→ Text:
● ● ● ●

SECTION 3.    INTEREST, FEES AND CHARGES
3.1    Interest.
3.1.1    Rates and Payment of Interest.
(a)    The Obligations shall bear interest (i) if a U.S. Base Rate Loan, at the applicable U.S. Base Rate in effect from time to time, plus the Applicable Margin; (ii) if a LIBOR Loan, at LIBOR for the applicable Interest Period, plus the Applicable Margin; (iii) if a Canadian Prime Loan, at the Canadian Prime Rate in effect from time to time, plus the Applicable Margin; (iv) if a Canadian Base Rate Loan, at the applicable Canadian Base Rate in effect from time to time, plus the Applicable Margin; (v) if a B/A Equivalent Loan, at the Canadian B/A Rate for the applicable Contract Period, plus the Applicable Margin; (vi) if a German Base Rate Loan, at the applicable German Base Rate in effect from time to time, plus the Applicable Margin; (vii) if any other U.S. Obligation (including, to the extent permitted by law, interest not paid when due), at the applicable U.S. Base Rate (which shall be the U.S. Base Rate applicable to U.S. Revolver Loans that are U.S. Base Rate Loans if no obvious rate applies) in effect from time to time, plus the Applicable Margin for U.S. Base Rate Loans; (viii) if any other Canadian Obligation (including, to the extent permitted by Applicable Law, interest not paid when due), at the applicable Canadian Prime Rate (which shall be the Canadian Prime Rate applicable to Canadian Revolver Loans that are Canadian Prime Loans if no obvious rate applies) in effect from time to time, plus the Applicable Margin for Canadian Prime Loans and (ix) if any other German Obligation (including, to the extent permitted by Applicable Law, interest not paid when due), at the applicable German Base Rate (which shall be the German Base Rate applicable to German Revolver Loans that are German Base Rate Loans if no obvious rate applies) in effect from time to time, plus the Applicable Margin for German Base Rate Loans. Interest shall accrue from the date the Revolver Loan is advanced or the Obligation is incurred or due and payable, until paid by the applicable Borrower or Borrowers.

● ● ● ●

→ Data block:
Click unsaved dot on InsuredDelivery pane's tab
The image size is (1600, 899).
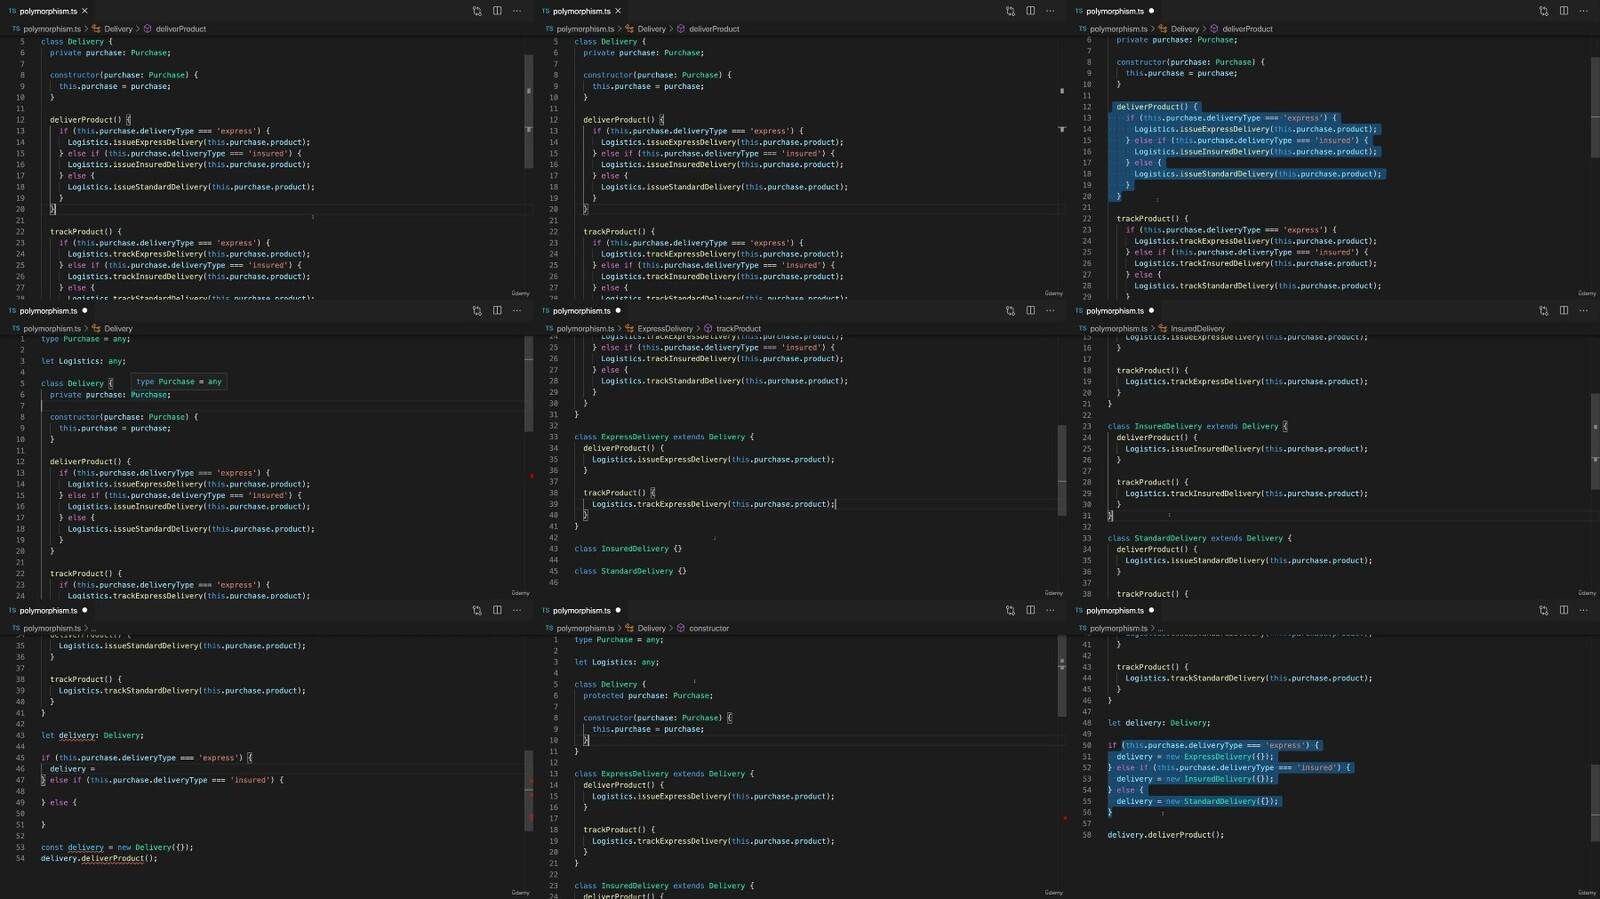(x=1151, y=311)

● ● ● ●

→ Tasks to perform:
(A) In the interest section, which rate applies to any other U.S. Obligation when no obvious rate applies? Answer in one to three sentences.
(B) Translate this sentence from the interest section into Spanish: "Interest shall accrue from the date the Revolver Loan is advanced or the Obligation is incurred or due and payable, until paid by the applicable Borrower or Borrowers."
(C) Proceed with the interest, fees and charges section from the point where it stops.
The listing is irrelevant to the work here.

→ Results for each task:
(A) The applicable rate is the U.S. Base Rate for U.S. Revolver Loans that are U.S. Base Rate Loans, in effect from time to time. The Applicable Margin for U.S. Base Rate Loans is added to it.

(B) Los intereses se devengarán desde la fecha en que se desembolse el Préstamo Revolvente o se contraiga la Obligación o esta sea exigible y pagadera, hasta su pago por parte del Prestatario o los Prestatarios correspondientes.

(C)
(b)    At any time when a payment of principal, interest or fees hereunder is not made when due, such overdue principal, interest or fees shall bear interest at the Default Rate. Each Borrower acknowledges that the cost and expense to the Agent and the Lenders due to an Event of Default are difficult to ascertain and that the Default Rate is a fair and reasonable estimate to compensate the Agent and the Lenders for such cost and expense.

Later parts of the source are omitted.